South China Morning Post – 12 July, 2017

How the China model can lead revamp of controversial Hong Kong think tank

Francis Neoton Cheung says the sheer scale and heft of the National Development and Reform Commission has been a major force behind China’s social and economic reforms, and it should provide inspiration as Hong Kong seeks more open and effective policymaking


New Chief Executive Carrie Lam Cheng Yuet-ngor has pledged to revamp the Central Policy Unit (CPU), the controversial government think tank she called a “black box”. Lam wants it to be a government policy and project coordination unit, responsible for research and evaluation of novel policy ideas put forward by the public.

A strong CPU is vital to the functioning of any administration. As a review gets under way to find the right job description, the government should think big.

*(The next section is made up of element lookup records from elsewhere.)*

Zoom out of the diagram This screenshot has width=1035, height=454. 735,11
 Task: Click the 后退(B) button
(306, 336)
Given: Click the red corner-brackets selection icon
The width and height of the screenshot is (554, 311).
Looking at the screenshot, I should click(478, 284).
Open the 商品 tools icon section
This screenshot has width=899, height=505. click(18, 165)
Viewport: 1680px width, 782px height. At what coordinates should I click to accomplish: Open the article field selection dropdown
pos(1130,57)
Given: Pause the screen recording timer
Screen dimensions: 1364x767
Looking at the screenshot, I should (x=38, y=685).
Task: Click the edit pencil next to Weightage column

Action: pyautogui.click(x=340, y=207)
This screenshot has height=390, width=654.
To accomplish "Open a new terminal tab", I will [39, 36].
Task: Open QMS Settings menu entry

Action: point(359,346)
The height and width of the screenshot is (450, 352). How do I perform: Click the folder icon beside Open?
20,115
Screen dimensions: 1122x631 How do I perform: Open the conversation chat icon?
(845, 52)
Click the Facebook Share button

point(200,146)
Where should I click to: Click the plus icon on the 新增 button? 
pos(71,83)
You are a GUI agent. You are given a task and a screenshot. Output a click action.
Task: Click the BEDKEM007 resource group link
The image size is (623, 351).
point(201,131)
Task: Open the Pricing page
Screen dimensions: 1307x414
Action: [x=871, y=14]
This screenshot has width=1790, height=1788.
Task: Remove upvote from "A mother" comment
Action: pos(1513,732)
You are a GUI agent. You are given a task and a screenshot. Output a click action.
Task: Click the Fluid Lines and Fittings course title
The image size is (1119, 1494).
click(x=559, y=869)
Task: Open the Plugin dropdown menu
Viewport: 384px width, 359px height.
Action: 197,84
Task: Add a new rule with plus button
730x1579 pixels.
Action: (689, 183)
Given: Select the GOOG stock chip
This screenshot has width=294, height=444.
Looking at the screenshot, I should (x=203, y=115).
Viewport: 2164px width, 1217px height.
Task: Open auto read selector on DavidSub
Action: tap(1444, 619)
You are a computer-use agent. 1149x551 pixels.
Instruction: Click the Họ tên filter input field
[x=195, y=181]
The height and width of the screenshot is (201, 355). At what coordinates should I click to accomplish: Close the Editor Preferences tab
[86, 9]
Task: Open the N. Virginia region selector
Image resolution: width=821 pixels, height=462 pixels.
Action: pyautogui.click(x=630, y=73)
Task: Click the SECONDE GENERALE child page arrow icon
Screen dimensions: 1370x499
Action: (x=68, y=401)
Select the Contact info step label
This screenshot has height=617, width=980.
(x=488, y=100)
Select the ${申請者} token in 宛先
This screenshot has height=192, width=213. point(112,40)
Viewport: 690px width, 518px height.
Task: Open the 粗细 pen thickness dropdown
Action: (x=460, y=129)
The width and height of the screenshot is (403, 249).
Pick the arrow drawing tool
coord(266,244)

The CPU was set up in 1989 to advise the governor (and then the chief executive after 1997), chief secretary and financial secretary on policy matters and public opinion trends. Its influence surged under Leung Chun-ying, as it developed great sway over appointments to the government’s advisory and statutory bodies.

Lam’s determination to overhaul the CPU will not only return it to its founding purpose but, more importantly, will achieve cross-bureau policy coordination. In reforming the unit, the government should ambitiously consider modelling it after Beijing’s massive National Development and Reform Commission. Given its strategic long-term planning role, the social reforms and sustained national economic growth of the past two decades are in no small part down to the real policy coordination and execution heft the commission enjoys.

Taking a proven national lead, the Hong Kong government should invest major resources to scale up the think tank. A revamped CPU should serve three main functions.

First, as a research and advocacy body, it should define the most pressing issues facing Hong Kong and develop strategic long-term plans for economic and social development.

Second, the new CPU should build a professional, representative platform for public participation and policy research. This will make the government’s thinking more nuanced and grounded, and allow CPU members more opportunities for public persuasion at an early stage of policymaking.

Third, as a high-level policy coordination arm of the government, it should identify promising projects and streamline approvals and resource allocation.

By making the CPU a more open and informed body, it will boost the implementation prospects for government policies.

With a host of tough challenges facing Hong Kong, a governance breakthrough that can realign conflicting dynamics and simply get the job done is long overdue. The CPU revamp is an opportunity for progress that cannot be missed.